_Exercise prompt_
Lay out everything from the line containing "Viewport: 1270px width, 952px" down to the end of the entries below as a JSON list of strings, one string per line, with blank lines left out. Leave the pictures out of the answer.

(Items from a data source)
______________________________
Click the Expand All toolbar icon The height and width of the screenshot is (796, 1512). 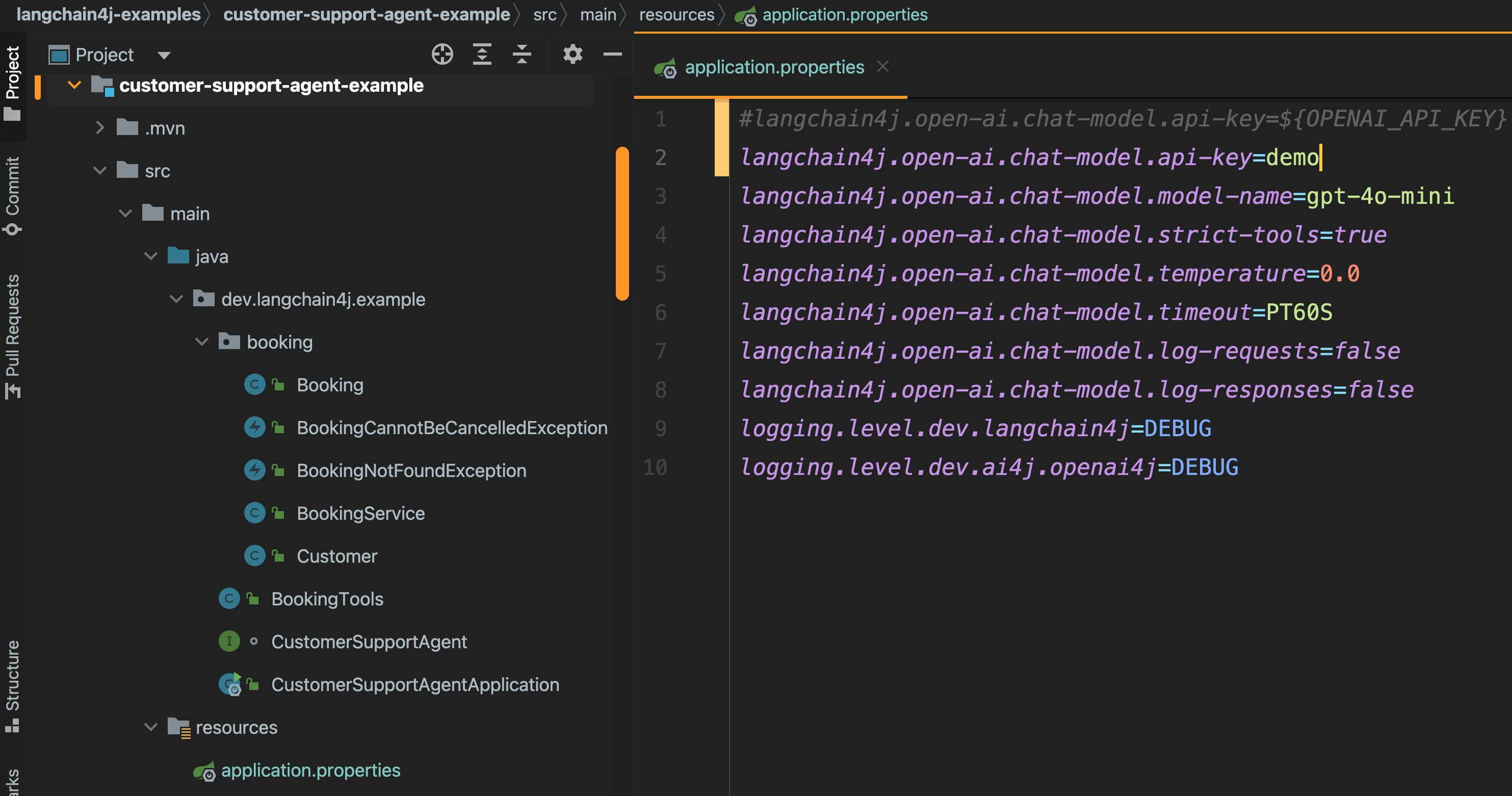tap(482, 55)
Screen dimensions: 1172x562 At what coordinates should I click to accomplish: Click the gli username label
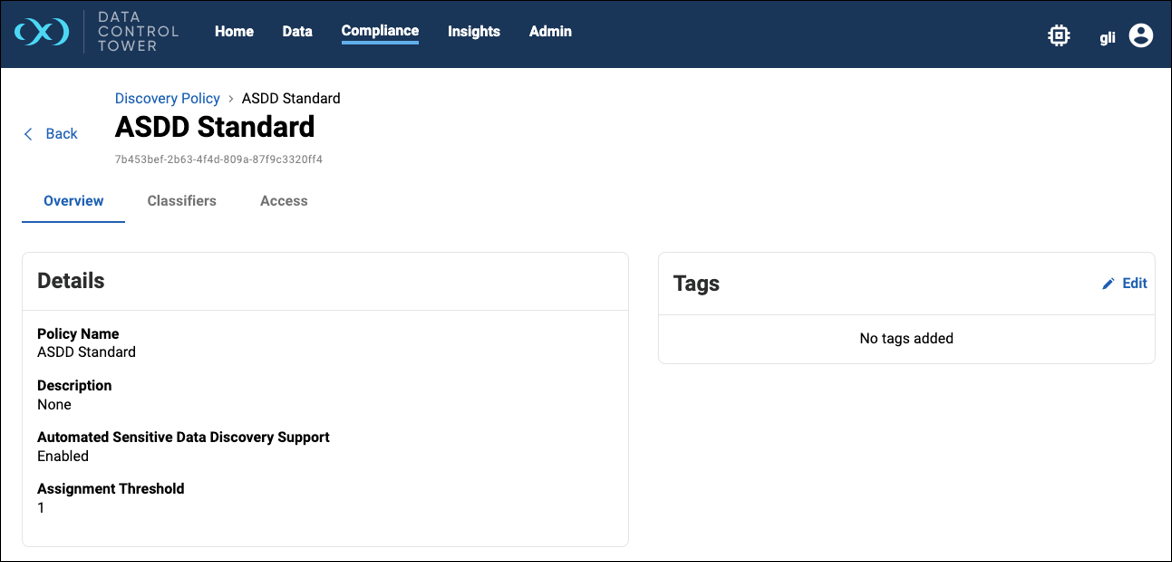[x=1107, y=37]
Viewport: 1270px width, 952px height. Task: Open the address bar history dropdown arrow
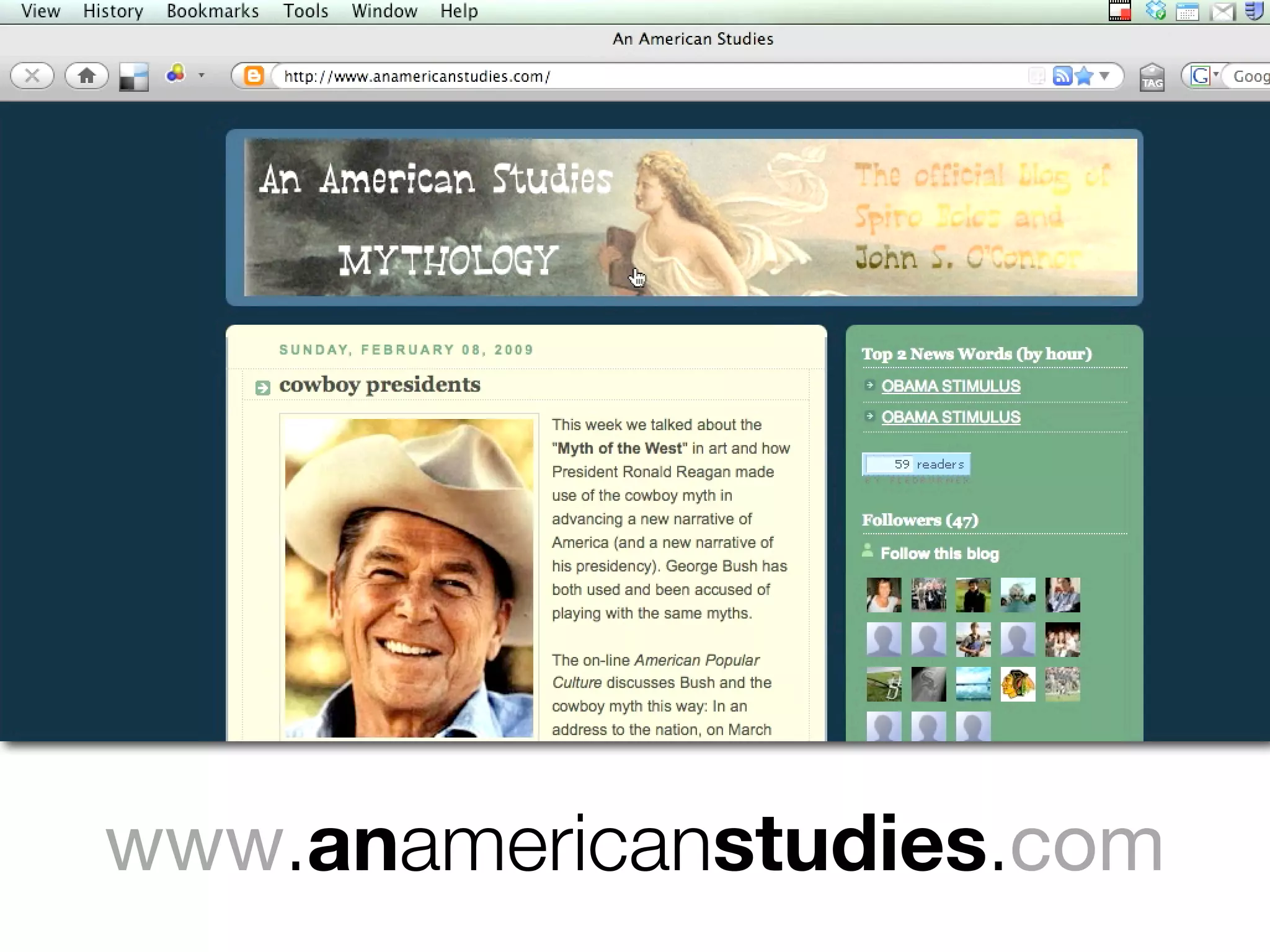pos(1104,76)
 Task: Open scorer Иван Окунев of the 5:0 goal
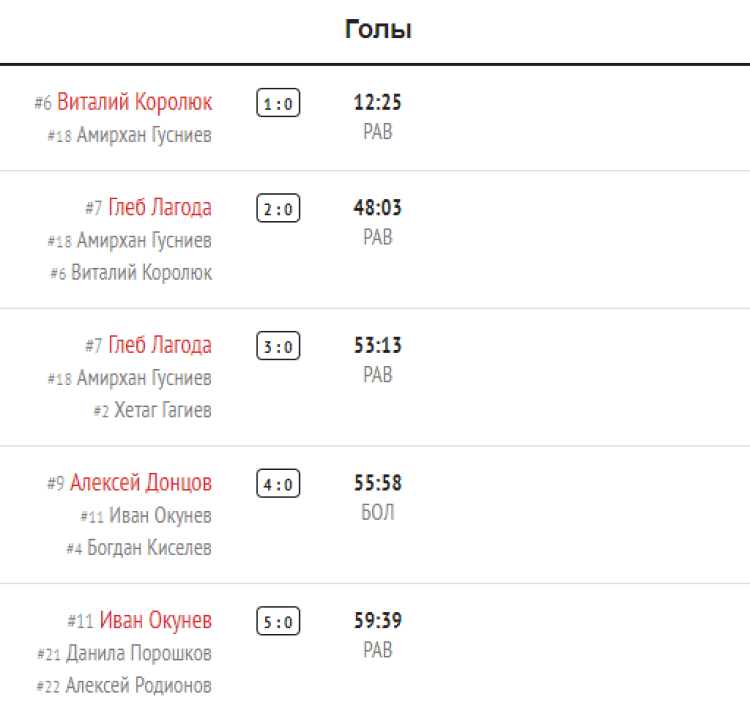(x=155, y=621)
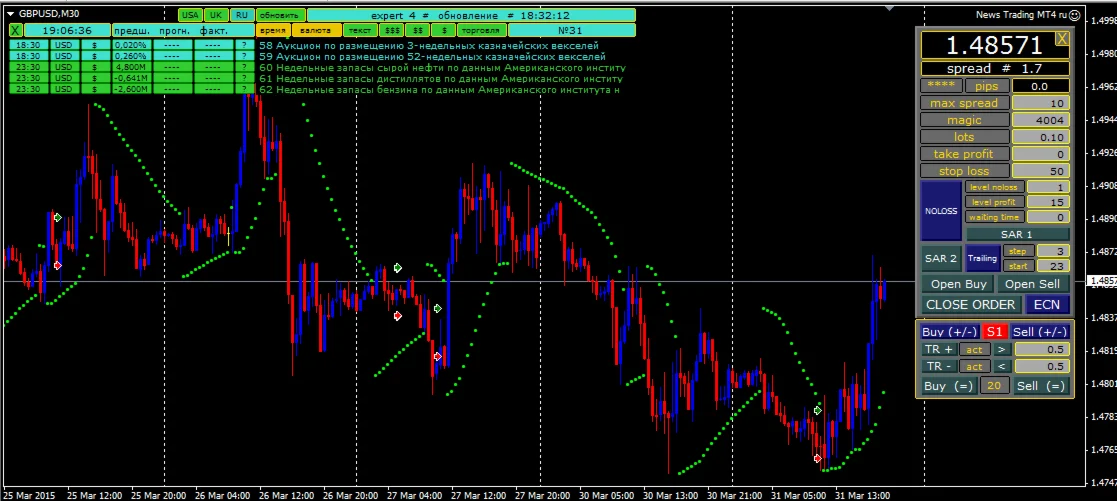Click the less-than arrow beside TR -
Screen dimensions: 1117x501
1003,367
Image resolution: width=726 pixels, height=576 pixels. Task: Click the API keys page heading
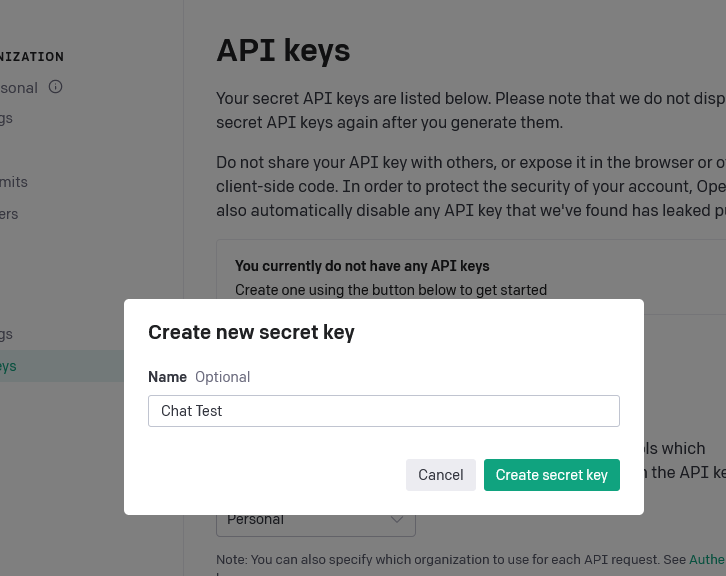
______________________________
_Task solution_
[
  "Viewport: 1270px width, 952px height. Task: Open the address bar history dropdown arrow",
  "pos(1104,76)",
  " Task: Open scorer Иван Окунев of the 5:0 goal",
  "(x=155, y=621)",
  "Click the less-than arrow beside TR -",
  "Screen dimensions: 1117x501",
  "1003,367",
  "Image resolution: width=726 pixels, height=576 pixels. Task: Click the API keys page heading"
]